- Developer: ESTsoft
- Initial release: 1999
- Stable release: 12.22 / 7 February 2024
- Written in: C++ (MFC)
- Operating system: Windows 7 or later
- Available in: Korean, English, etc.
- Type: File archiver
- License: Shareware/Freeware (only non-commercial use)
- Website: altools.co.kr

= ALZip =

Archive and compression software

ALZip is an archive and compression utility software application developed by ESTsoft for Microsoft Windows that can unzip forty different archive file formats. ALZip can also archive files into eight different archive formats. Introduced in ALZip version 8, their own proprietary ALZ and EGG archive formats can be used, which supports Unicode, compression and other features.

== History ==
ALZip was developed in 1999 as an internal application by the South Korean software company ESTsoft in response to employees' frustration using the English interface in WinZip.

The Korean interface was immediately well received and later that year, ALZip was publicly released as freeware. In just over a year, ALZip became the most popular archiver program in South Korea and by December 2001, was the top downloaded software in the country. By 2004, it had reached a 70% market share in South Korea. The popularity of the software and the ALZ and EGG archive format played a large role in earning ESTsoft a place in the Digital Innovation Awards Top 100 Companies in South Korea with the software taking special mention.

The first English version was released in 2002. Since then, support for over 20 languages has been added.

Version 11.07 is available through Microsoft Store.

== Licensing changes ==
ALZip was originally released as pure freeware. In October 2001 it changed to free for home use with government usage requiring a software license. In April 2002, a business license was also introduced for commercial usage. Licensing was based on the honor system, and there were no nag screens.
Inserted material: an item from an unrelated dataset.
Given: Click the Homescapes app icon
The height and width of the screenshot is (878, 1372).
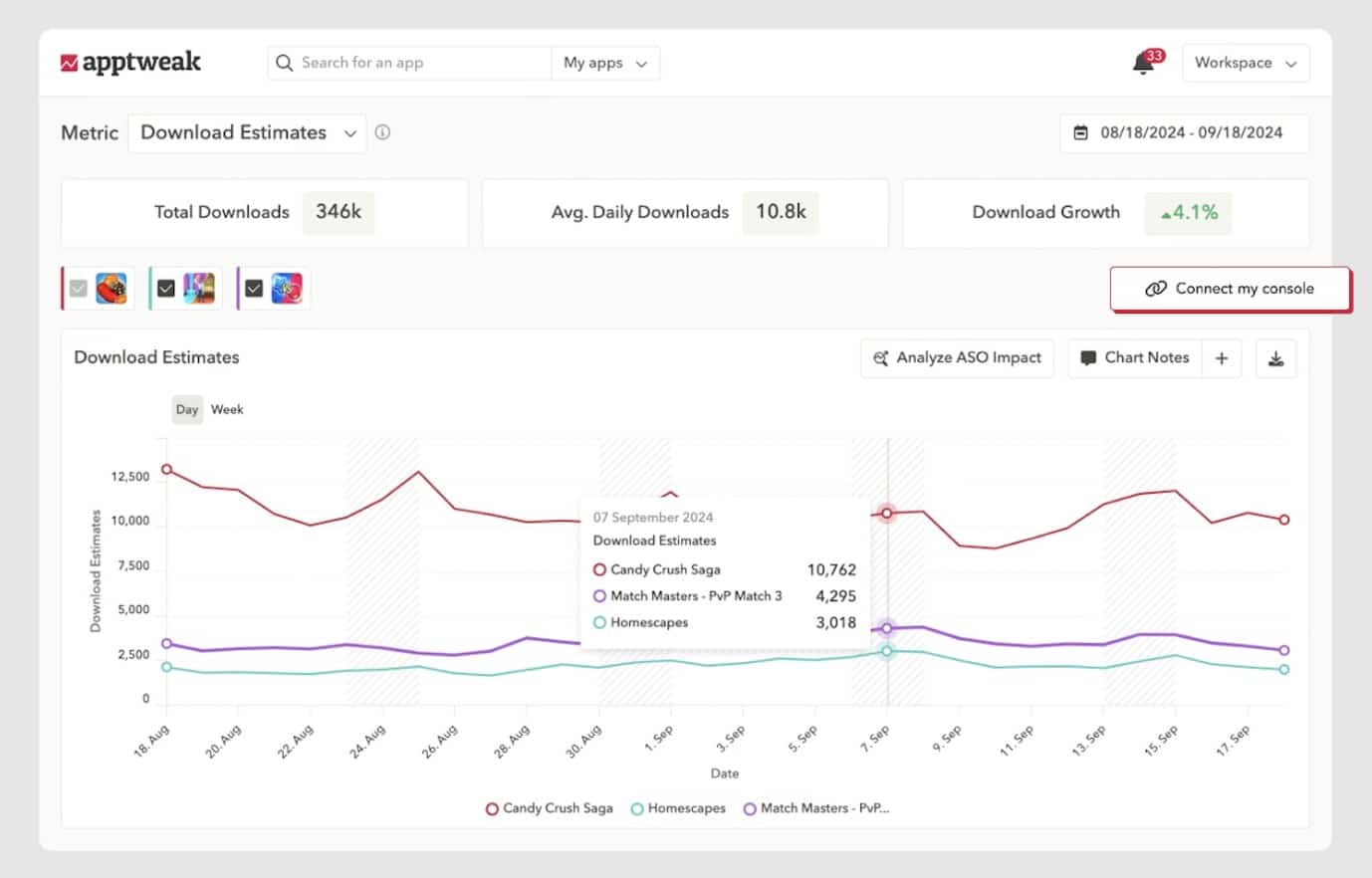Looking at the screenshot, I should (x=197, y=288).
With the version 7 release, the license was changed from freeware to adware, displaying downloaded banner ads. Beginning on December 1, 2008, all new releases are shareware requiring a paid license except in its original Korean language, which requires no licensing fee.
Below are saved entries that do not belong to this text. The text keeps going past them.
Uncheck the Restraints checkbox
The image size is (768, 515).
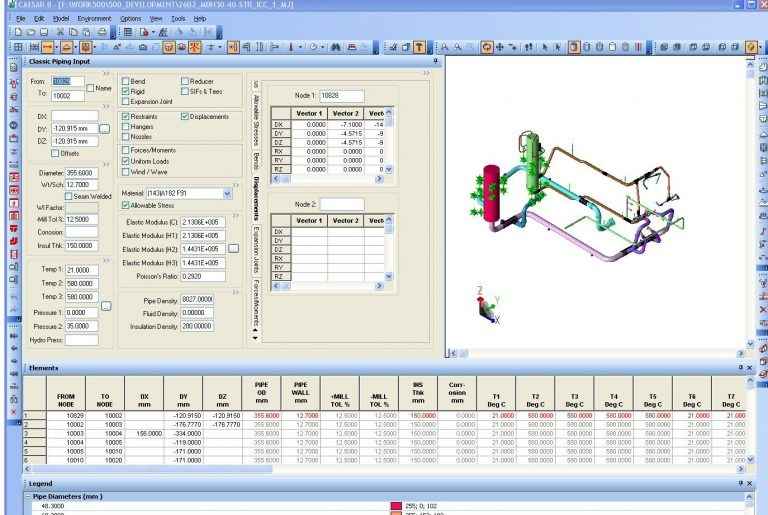click(x=126, y=116)
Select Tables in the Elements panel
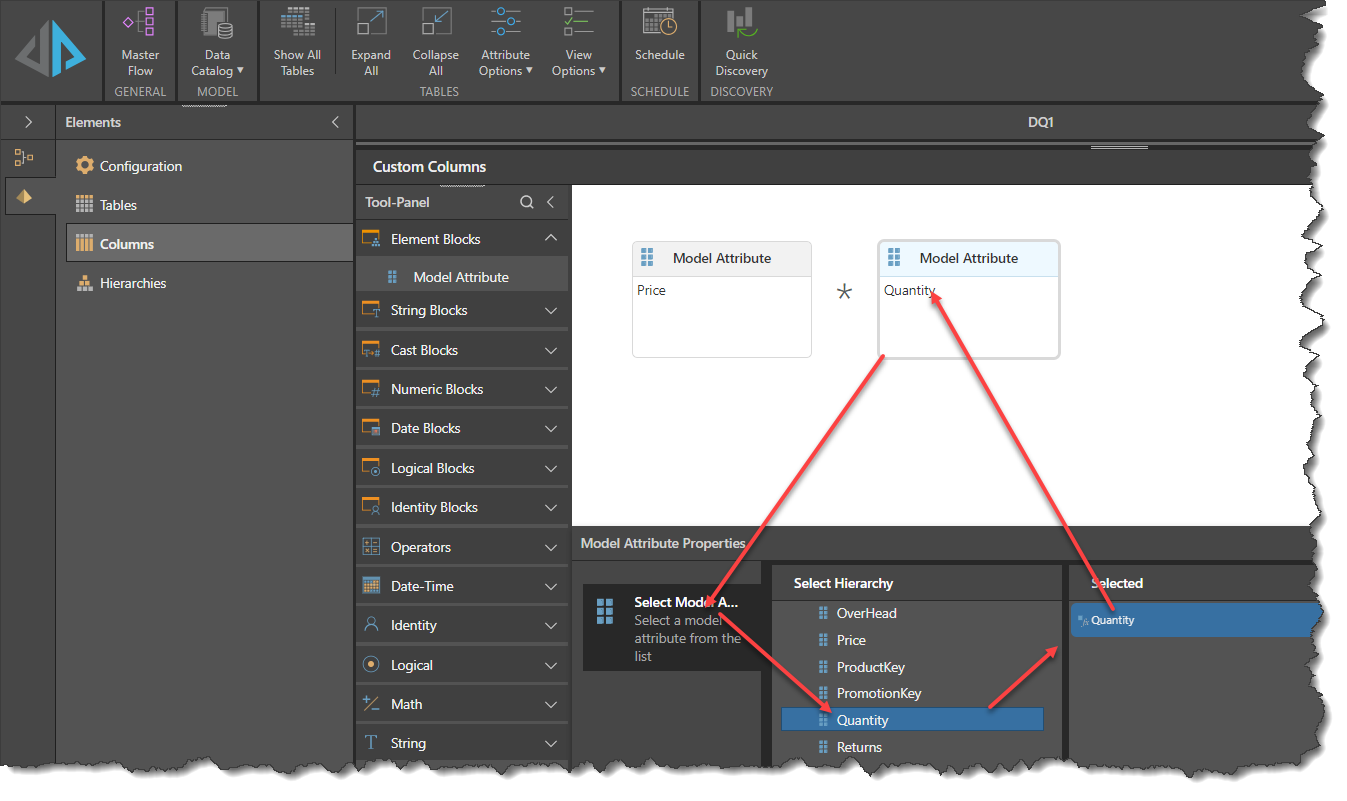This screenshot has width=1347, height=801. pyautogui.click(x=118, y=205)
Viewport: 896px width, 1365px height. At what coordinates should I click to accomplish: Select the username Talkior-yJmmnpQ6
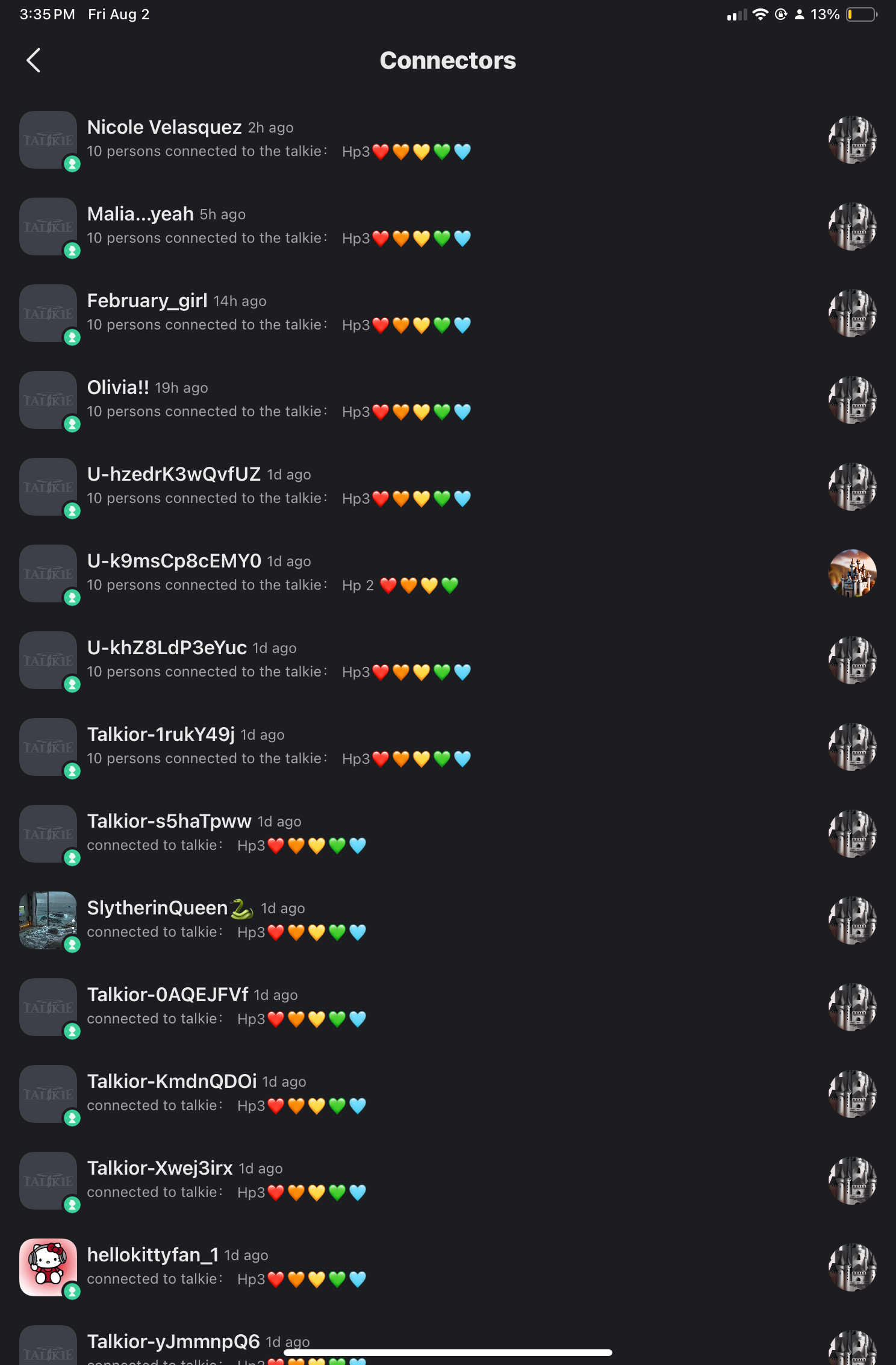173,1342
With version 8.51 from 22 August 2012, ALZip changed the license so that it can be licensed freely. On the download page of ALZip is a serial number to copy and paste when you start the program, in order to have the license for the software free of charge.

== Naming and mascots ==
The name "ALZip" was chosen as the "AL" part is a transliteration from the program's Korean name "aljip" (Hangul: 알집), literally EggZip. Other ALTools feature similar egghead cartoon characters as mascots for each program.

Additionally, ALZip integrates into the "New Folder" function of Windows Explorer, where new folders are created with the option of using custom icons and names.

== File format controversy ==
In 2003, there was a controversy over ALZip's own compression file format ALZ when a developer of another Korean compression utility, "빵집," insisted that ALZip users were forced to use the ALZip archiver when decompressing ALZ files. He also stated that ESTsoft does not offer decompression libraries, and that third-party archiver developers have had to use reverse engineering to develop their own algorithms.

=== EGG format and ALZ Algorithm ===

The EGG format is used to apply multiple different compression algorithms, choosing the algorithm based on the file extension. For example, it may use Bzip2 to compress .txt files, while using Deflate for files with a .exe extension. For .com or .sys files, ALZip uses the ALZ algorithm.

The ALZ algorithm is slower but has a high compression ratio. It has a faster compression rate than the Deflate algorithm used in the ZIP format, and is comparable to the LZMA algorithm of 7-Zip.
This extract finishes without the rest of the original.